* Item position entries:
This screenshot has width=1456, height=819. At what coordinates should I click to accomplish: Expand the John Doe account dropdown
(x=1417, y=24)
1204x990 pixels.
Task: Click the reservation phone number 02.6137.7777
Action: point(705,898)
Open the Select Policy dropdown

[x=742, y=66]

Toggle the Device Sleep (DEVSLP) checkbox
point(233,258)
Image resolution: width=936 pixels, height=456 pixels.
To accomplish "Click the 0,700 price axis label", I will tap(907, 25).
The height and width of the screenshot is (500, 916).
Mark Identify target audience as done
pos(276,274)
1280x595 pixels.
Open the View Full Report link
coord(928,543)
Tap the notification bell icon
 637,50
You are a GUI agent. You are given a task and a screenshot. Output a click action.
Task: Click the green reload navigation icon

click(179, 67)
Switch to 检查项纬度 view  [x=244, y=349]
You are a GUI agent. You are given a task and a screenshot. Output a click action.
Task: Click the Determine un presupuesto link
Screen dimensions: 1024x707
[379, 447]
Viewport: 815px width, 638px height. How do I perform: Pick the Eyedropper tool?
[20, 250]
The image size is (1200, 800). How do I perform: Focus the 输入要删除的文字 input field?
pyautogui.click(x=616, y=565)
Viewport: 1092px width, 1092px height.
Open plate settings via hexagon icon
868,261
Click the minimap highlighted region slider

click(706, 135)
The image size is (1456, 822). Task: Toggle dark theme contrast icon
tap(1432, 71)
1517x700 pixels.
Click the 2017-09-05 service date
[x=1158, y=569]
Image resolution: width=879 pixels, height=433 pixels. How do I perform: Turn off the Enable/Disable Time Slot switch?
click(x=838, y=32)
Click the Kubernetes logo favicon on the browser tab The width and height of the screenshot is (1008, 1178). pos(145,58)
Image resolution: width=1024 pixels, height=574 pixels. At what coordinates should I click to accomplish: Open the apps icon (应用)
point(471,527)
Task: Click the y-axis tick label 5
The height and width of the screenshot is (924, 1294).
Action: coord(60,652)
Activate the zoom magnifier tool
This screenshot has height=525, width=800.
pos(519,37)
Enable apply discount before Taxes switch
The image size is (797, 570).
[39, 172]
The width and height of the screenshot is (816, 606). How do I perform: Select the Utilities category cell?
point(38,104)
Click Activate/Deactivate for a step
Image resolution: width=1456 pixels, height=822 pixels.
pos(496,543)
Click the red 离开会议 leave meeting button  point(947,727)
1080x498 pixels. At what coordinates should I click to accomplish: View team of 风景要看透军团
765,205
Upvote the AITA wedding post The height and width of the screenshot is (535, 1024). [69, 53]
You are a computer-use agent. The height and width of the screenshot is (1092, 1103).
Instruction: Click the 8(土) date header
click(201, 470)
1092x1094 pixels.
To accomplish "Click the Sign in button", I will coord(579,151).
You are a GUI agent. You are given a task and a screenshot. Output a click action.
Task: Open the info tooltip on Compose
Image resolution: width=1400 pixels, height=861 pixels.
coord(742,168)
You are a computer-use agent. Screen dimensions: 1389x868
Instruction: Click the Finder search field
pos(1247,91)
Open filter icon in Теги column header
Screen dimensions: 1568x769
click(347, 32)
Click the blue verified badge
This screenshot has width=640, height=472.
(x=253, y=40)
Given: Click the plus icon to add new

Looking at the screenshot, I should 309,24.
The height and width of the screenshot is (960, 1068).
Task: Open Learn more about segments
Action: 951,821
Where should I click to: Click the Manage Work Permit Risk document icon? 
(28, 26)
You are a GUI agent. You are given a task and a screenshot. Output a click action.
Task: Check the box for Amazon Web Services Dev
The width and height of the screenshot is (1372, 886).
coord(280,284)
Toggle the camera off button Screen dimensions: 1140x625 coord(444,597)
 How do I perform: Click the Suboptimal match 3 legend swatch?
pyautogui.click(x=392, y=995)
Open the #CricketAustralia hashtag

* AIM: Rewrite all of the material above, switching every "GUI agent" to "UI agent" and leaving everything else unchanged.

* ANSWER TO THIS EXERCISE:
This screenshot has width=1456, height=819. At what coordinates should I click to accomplish: Expand the John Doe account dropdown
(x=1417, y=24)
1204x990 pixels.
Task: Click the reservation phone number 02.6137.7777
Action: point(705,898)
Open the Select Policy dropdown

[x=742, y=66]

Toggle the Device Sleep (DEVSLP) checkbox
point(233,258)
Image resolution: width=936 pixels, height=456 pixels.
To accomplish "Click the 0,700 price axis label", I will tap(907, 25).
The height and width of the screenshot is (500, 916).
Mark Identify target audience as done
pos(276,274)
1280x595 pixels.
Open the View Full Report link
coord(928,543)
Tap the notification bell icon
 637,50
You are a UI agent. You are given a task and a screenshot. Output a click action.
Task: Click the green reload navigation icon

click(179, 67)
Switch to 检查项纬度 view  [x=244, y=349]
You are a UI agent. You are given a task and a screenshot. Output a click action.
Task: Click the Determine un presupuesto link
Screen dimensions: 1024x707
[379, 447]
Viewport: 815px width, 638px height. How do I perform: Pick the Eyedropper tool?
[20, 250]
The image size is (1200, 800). How do I perform: Focus the 输入要删除的文字 input field?
pyautogui.click(x=616, y=565)
Viewport: 1092px width, 1092px height.
Open plate settings via hexagon icon
868,261
Click the minimap highlighted region slider

click(706, 135)
The image size is (1456, 822). Task: Toggle dark theme contrast icon
tap(1432, 71)
1517x700 pixels.
Click the 2017-09-05 service date
[x=1158, y=569]
Image resolution: width=879 pixels, height=433 pixels. How do I perform: Turn off the Enable/Disable Time Slot switch?
click(x=838, y=32)
Click the Kubernetes logo favicon on the browser tab The width and height of the screenshot is (1008, 1178). pos(145,58)
Image resolution: width=1024 pixels, height=574 pixels. At what coordinates should I click to accomplish: Open the apps icon (应用)
point(471,527)
Task: Click the y-axis tick label 5
The height and width of the screenshot is (924, 1294).
Action: coord(60,652)
Activate the zoom magnifier tool
This screenshot has height=525, width=800.
pos(519,37)
Enable apply discount before Taxes switch
The image size is (797, 570).
[39, 172]
The width and height of the screenshot is (816, 606). How do I perform: Select the Utilities category cell?
point(38,104)
Click Activate/Deactivate for a step
Image resolution: width=1456 pixels, height=822 pixels.
pos(496,543)
Click the red 离开会议 leave meeting button  point(947,727)
1080x498 pixels. At what coordinates should I click to accomplish: View team of 风景要看透军团
765,205
Upvote the AITA wedding post The height and width of the screenshot is (535, 1024). [69, 53]
You are a computer-use agent. The height and width of the screenshot is (1092, 1103).
Instruction: Click the 8(土) date header
click(201, 470)
1092x1094 pixels.
To accomplish "Click the Sign in button", I will coord(579,151).
You are a UI agent. You are given a task and a screenshot. Output a click action.
Task: Open the info tooltip on Compose
Image resolution: width=1400 pixels, height=861 pixels.
coord(742,168)
You are a computer-use agent. Screen dimensions: 1389x868
Instruction: Click the Finder search field
pos(1247,91)
Open filter icon in Теги column header
Screen dimensions: 1568x769
click(347, 32)
Click the blue verified badge
This screenshot has width=640, height=472.
(x=253, y=40)
Given: Click the plus icon to add new

Looking at the screenshot, I should 309,24.
The height and width of the screenshot is (960, 1068).
Task: Open Learn more about segments
Action: 951,821
Where should I click to: Click the Manage Work Permit Risk document icon? 
(28, 26)
You are a UI agent. You are given a task and a screenshot. Output a click action.
Task: Check the box for Amazon Web Services Dev
The width and height of the screenshot is (1372, 886).
coord(280,284)
Toggle the camera off button Screen dimensions: 1140x625 coord(444,597)
 How do I perform: Click the Suboptimal match 3 legend swatch?
pyautogui.click(x=392, y=995)
Open the #CricketAustralia hashtag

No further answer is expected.